** EXERCISE AIM **
In the records below, find the line with "[Đăng ký Bộ Công Thương] (399, 2324)" and the line with "[DMCA.com Protection Status] (85, 2404)"; return exactly those lines and every line between them.

** GIVEN RECORDS **
○ ○ ○ ○ ○

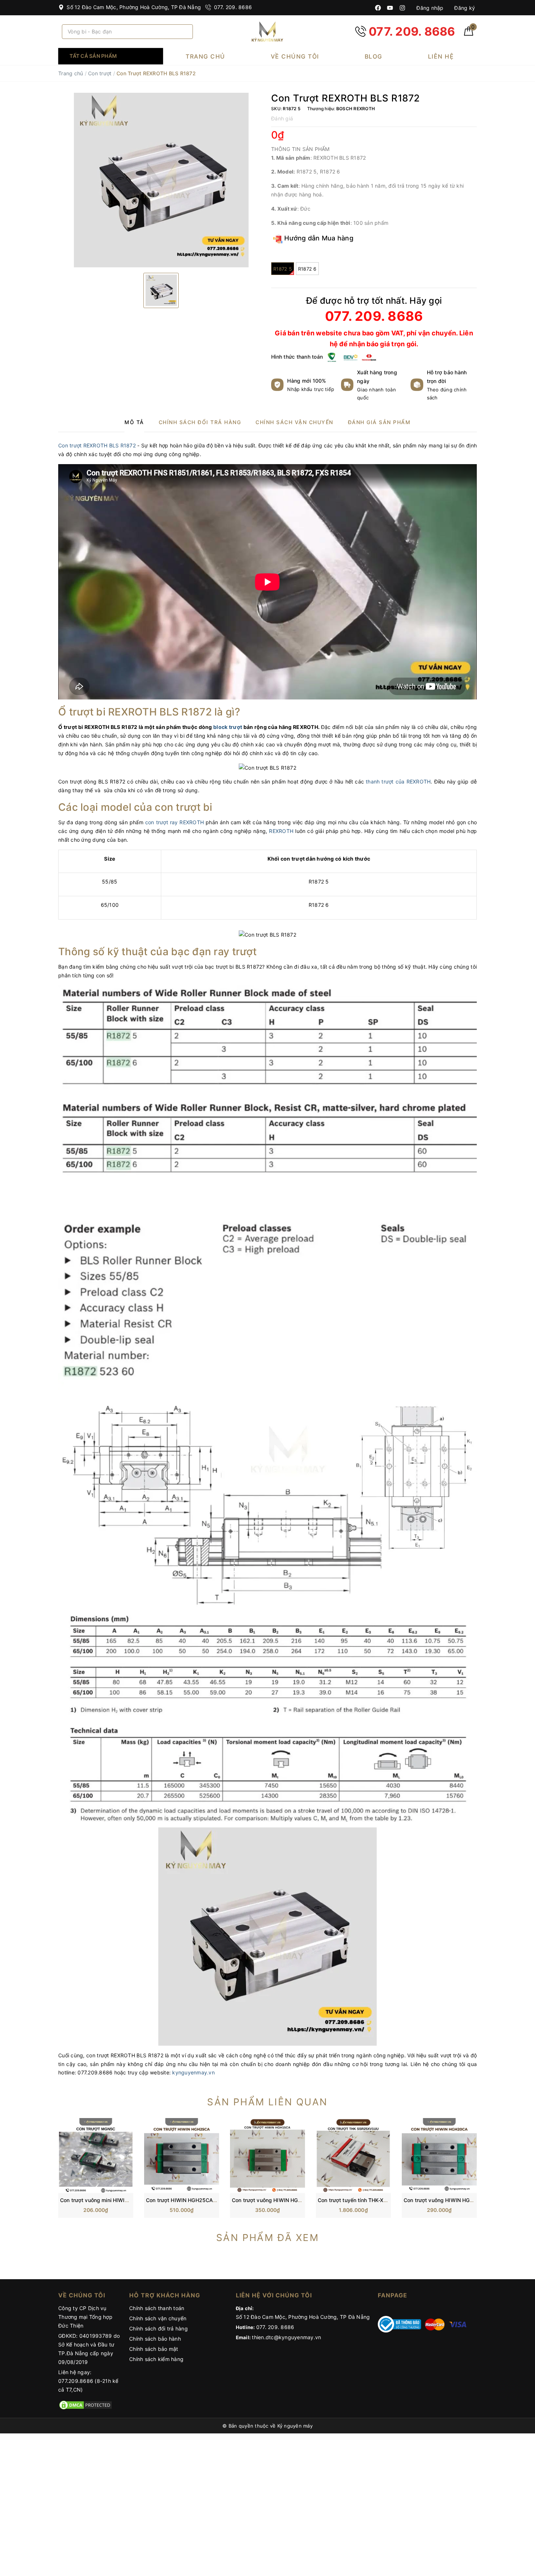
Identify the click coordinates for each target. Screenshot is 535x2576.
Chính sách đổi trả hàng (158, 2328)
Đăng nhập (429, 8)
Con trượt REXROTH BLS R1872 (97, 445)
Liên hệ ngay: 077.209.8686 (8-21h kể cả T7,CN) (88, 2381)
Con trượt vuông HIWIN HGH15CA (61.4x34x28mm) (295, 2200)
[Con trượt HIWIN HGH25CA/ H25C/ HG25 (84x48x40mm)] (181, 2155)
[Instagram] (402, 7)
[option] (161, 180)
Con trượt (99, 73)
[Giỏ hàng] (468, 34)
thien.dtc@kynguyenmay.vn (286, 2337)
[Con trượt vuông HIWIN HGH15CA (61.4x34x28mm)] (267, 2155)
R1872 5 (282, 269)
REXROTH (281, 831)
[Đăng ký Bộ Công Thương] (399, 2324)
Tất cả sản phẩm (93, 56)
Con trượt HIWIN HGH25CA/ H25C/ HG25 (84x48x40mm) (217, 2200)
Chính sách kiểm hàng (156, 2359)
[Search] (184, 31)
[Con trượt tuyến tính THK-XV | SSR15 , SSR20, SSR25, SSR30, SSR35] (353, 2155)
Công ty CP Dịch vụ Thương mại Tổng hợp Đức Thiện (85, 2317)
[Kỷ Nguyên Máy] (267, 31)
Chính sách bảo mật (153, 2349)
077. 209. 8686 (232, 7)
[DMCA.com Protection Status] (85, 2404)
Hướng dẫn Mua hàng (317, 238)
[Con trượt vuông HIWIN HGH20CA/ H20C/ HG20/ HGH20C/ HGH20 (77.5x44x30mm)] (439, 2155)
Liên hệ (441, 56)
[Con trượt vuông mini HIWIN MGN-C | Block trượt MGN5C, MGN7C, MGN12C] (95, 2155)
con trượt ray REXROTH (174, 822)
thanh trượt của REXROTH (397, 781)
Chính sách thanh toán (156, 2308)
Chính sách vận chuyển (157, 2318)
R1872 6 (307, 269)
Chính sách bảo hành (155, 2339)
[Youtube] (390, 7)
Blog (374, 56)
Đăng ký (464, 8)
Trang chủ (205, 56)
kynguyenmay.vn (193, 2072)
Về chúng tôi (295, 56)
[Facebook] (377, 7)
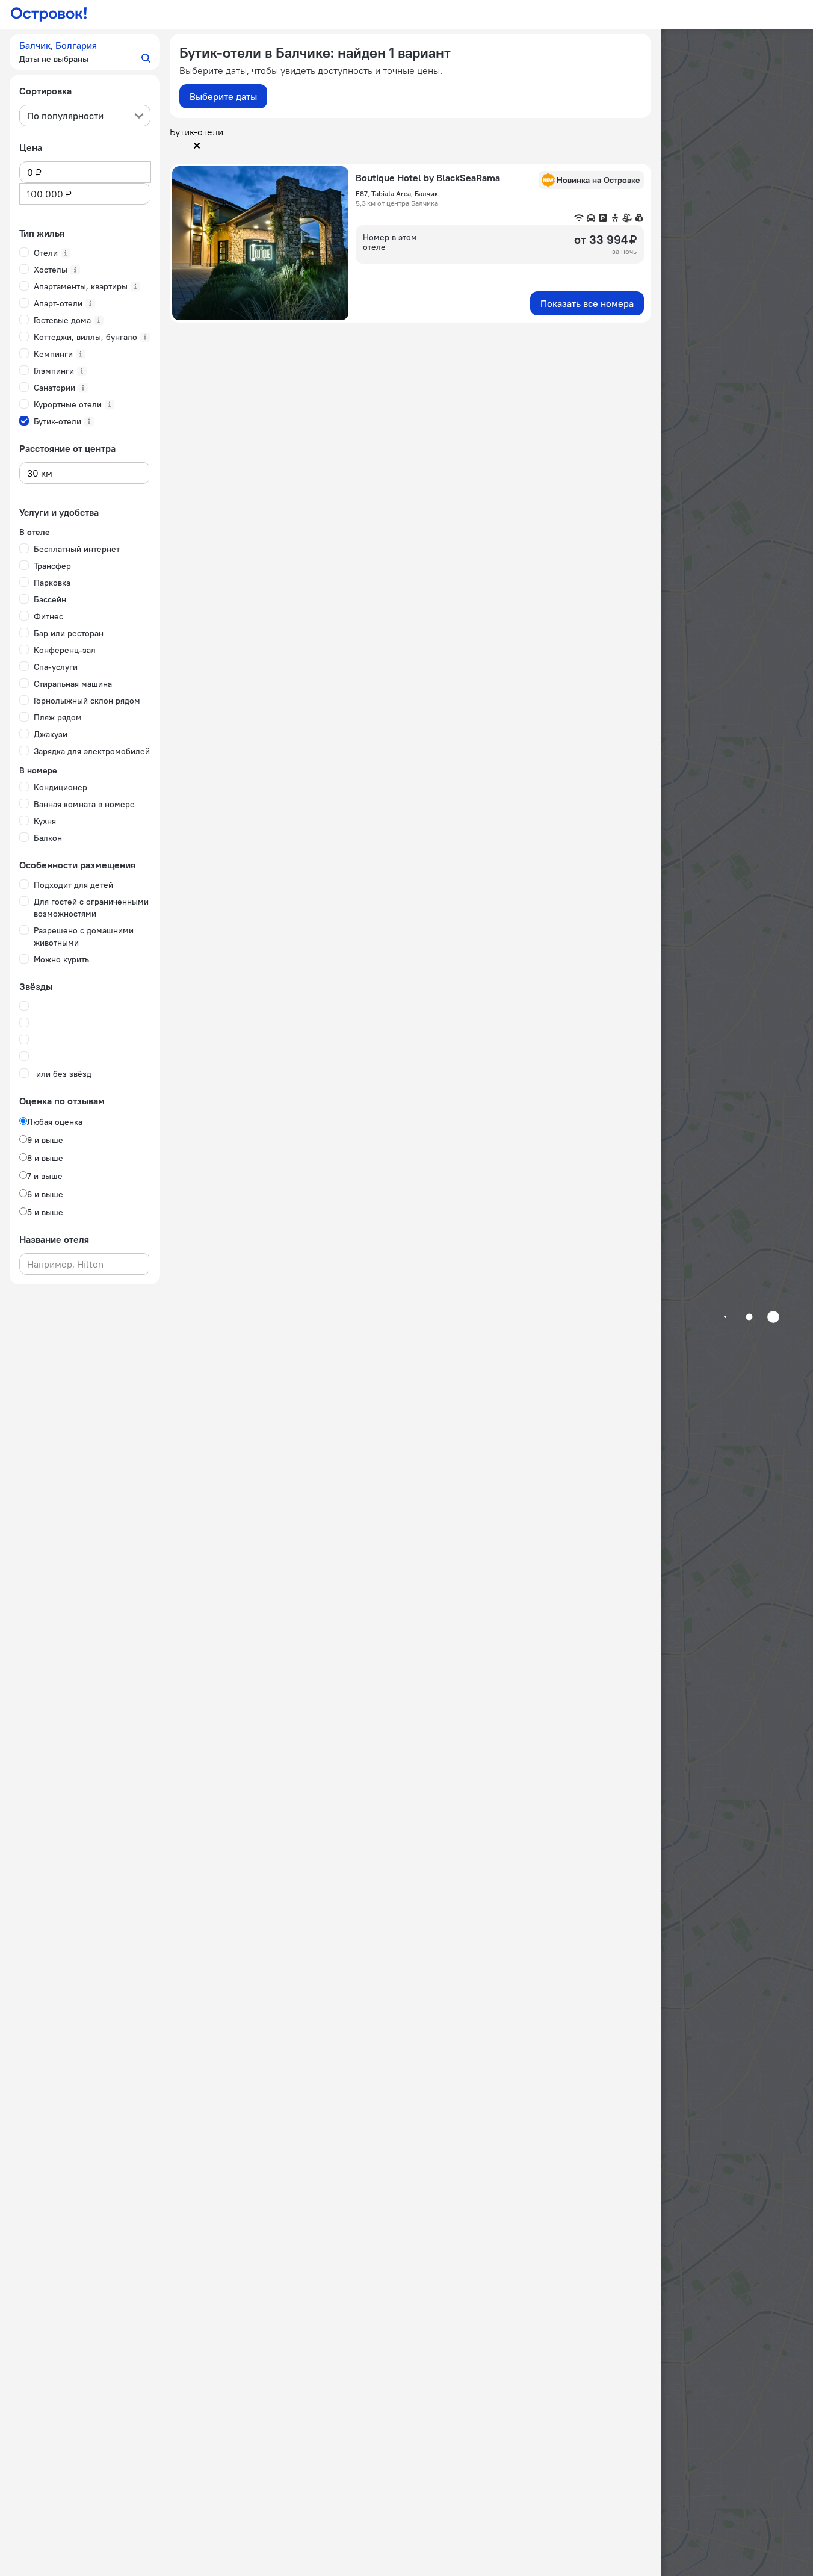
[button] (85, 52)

○ ○ ○ ○ ○

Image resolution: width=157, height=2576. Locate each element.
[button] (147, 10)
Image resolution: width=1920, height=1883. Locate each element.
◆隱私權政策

○ ○ ○ ○ ○

** RESULT OF THIS TASK **
[Đăng ký Bộ Công Thương] (399, 2324)
Tất cả sản phẩm (93, 56)
Con trượt HIWIN HGH25CA/ H25C/ HG25 (84x48x40mm) (217, 2200)
Chính sách kiểm hàng (156, 2359)
[Search] (184, 31)
[Con trượt tuyến tính THK-XV | SSR15 , SSR20, SSR25, SSR30, SSR35] (353, 2155)
Công ty CP Dịch vụ Thương mại Tổng hợp Đức Thiện (85, 2317)
[Kỷ Nguyên Máy] (267, 31)
Chính sách bảo mật (153, 2349)
077. 209. 8686 (232, 7)
[DMCA.com Protection Status] (85, 2404)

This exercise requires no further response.